Consegne
1. Traduci in inglese questa frase del brano sul neurologo positivo al Covid: «Prendiamo ad esempio una città come Torino, che ha circa 1 milione di abitanti.»
2. Ripeti parola per parola il brano sul neurologo positivo al Covid, partendo da "Di appelli alla" e proseguendo fino a "pesanti e preoccupanti.".
:: Brano da leggere ::
Il noto neurologo, positivo al Covid 19, statistiche alla mano richiama alla necessità di non “stressare” il sistema sanitario nazionale

Ancora in quarantena perchè positivo

Di appelli alla prudenza e alle precauzioni per proteggere noi stessi e le persone a noi care ne sentiamo ogni giorno ormai da mesi, ma forse un ripassino prettamente numerico, fatto da un medico astigiano che il Covid l’ha vissuto sulla sua pelle, potrebbe essere utile.
Lui è il dottor Gianluca Novellone, neurologo, ancora in quarantena dopo l’acclarata positività e due passaggi in Pronto Soccorso per sintomi piuttosto pesanti e preoccupanti.
«La gente deve comprendere bene il concetto statistico che sta dietro alla necessità di contenere al massimo la diffusione del virus» esordisce.

Le statistiche spiegano il lockdown

«I virologi dell’Oms hanno accertato che il 95% dei positivi Covid è asintomatica e ha una bassa carica virale. Sembra una percentuale altissima, ma non lo è – chiarisce il dottor Novellone – Noi dobbiamo concentrarci su quel restante 5% che avrà bisogno di accesso alle cure ospedaliere, più o meno intensive. Prendiamo ad esempio una città come Torino, che ha circa 1 milione di abitanti. Mettiamo che si contagi solo la metà, quindi 500 mila persone. Di queste, il 5% corrisponde a 25 mila persone. E a Torino non ci sono ospedali, letti, strutture diagnostiche, infermieri e medici per curare in un lasso concentrato di giorni, una tale quantità di persone. Tenendo conto che non esistono solo pazienti Covid ma continuano ad esserci malati di altre patologie gravi e urgenti».
:::
:: Dati forniti ::
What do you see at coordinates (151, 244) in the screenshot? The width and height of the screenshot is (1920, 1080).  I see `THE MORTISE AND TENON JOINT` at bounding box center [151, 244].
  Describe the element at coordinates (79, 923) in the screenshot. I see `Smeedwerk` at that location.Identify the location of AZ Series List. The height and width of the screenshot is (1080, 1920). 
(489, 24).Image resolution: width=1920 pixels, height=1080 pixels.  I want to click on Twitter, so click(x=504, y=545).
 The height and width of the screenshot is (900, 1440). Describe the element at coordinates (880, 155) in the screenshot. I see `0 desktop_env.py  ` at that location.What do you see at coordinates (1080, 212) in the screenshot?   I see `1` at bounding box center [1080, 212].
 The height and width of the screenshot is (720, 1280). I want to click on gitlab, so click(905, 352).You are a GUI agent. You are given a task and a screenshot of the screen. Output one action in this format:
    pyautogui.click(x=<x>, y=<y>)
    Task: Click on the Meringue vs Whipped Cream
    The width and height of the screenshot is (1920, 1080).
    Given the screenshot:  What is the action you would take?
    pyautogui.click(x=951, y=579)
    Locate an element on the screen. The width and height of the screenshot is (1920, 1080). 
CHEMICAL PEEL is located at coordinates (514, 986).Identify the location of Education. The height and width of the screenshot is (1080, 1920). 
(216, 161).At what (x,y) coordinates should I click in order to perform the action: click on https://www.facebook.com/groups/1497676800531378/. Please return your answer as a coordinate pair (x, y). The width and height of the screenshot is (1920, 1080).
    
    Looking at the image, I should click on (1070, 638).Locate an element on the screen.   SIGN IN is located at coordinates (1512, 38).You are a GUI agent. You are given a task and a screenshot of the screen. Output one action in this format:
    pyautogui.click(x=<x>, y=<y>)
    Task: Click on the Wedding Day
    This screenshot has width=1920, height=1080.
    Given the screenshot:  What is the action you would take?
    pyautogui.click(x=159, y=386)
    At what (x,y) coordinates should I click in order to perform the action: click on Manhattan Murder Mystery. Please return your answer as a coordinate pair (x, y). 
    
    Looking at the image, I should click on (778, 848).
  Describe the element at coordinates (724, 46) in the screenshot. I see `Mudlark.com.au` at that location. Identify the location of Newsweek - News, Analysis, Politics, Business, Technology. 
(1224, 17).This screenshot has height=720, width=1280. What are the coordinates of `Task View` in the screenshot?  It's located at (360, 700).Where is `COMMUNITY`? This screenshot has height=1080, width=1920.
:::
Soluzioni delle consegne
1. Let's take, for example, a city like Turin, which has about 1 million inhabitants.

2.
Di appelli alla prudenza e alle precauzioni per proteggere noi stessi e le persone a noi care ne sentiamo ogni giorno ormai da mesi, ma forse un ripassino prettamente numerico, fatto da un medico astigiano che il Covid l’ha vissuto sulla sua pelle, potrebbe essere utile.
Lui è il dottor Gianluca Novellone, neurologo, ancora in quarantena dopo l’acclarata positività e due passaggi in Pronto Soccorso per sintomi piuttosto pesanti e preoccupanti.